DATASET RECORDS
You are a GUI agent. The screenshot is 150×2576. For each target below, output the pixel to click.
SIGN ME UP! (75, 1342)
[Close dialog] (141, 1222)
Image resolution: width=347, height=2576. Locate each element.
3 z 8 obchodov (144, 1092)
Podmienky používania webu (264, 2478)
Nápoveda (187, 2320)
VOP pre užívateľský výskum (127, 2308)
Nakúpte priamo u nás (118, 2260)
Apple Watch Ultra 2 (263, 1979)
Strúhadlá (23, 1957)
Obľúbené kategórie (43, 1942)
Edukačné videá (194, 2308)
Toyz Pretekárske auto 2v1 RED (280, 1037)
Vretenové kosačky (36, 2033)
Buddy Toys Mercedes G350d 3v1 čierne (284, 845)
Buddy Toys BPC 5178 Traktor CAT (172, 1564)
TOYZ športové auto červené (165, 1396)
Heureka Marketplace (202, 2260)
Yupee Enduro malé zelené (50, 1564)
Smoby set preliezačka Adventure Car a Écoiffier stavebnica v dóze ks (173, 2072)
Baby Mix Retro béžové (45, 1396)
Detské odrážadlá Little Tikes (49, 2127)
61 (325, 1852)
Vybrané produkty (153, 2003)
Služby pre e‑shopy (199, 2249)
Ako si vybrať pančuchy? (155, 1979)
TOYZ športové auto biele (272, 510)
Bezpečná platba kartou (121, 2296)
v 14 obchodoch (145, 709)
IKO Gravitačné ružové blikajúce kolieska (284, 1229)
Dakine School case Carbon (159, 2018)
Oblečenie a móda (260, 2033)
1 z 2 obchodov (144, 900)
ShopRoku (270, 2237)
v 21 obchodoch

PROBLEM
What is asked for is an exact copy of the lines above from the one containing "Toyz Pretekárske auto 2v1 RED (280, 1037)" through the one containing "IKO Gravitačné ružové", and only those.

RESULT
Toyz Pretekárske auto 2v1 RED (280, 1037)
Vretenové kosačky (36, 2033)
Buddy Toys Mercedes G350d 3v1 čierne (284, 845)
Buddy Toys BPC 5178 Traktor CAT (172, 1564)
TOYZ športové auto červené (165, 1396)
Heureka Marketplace (202, 2260)
Yupee Enduro malé zelené (50, 1564)
Smoby set preliezačka Adventure Car a Écoiffier stavebnica v dóze ks (173, 2072)
Baby Mix Retro béžové (45, 1396)
Detské odrážadlá Little Tikes (49, 2127)
61 (325, 1852)
Vybrané produkty (153, 2003)
Služby pre e‑shopy (199, 2249)
Ako si vybrať pančuchy? (155, 1979)
TOYZ športové auto biele (272, 510)
Bezpečná platba kartou (121, 2296)
v 14 obchodoch (145, 709)
IKO Gravitačné ružové blikajúce kolieska (284, 1229)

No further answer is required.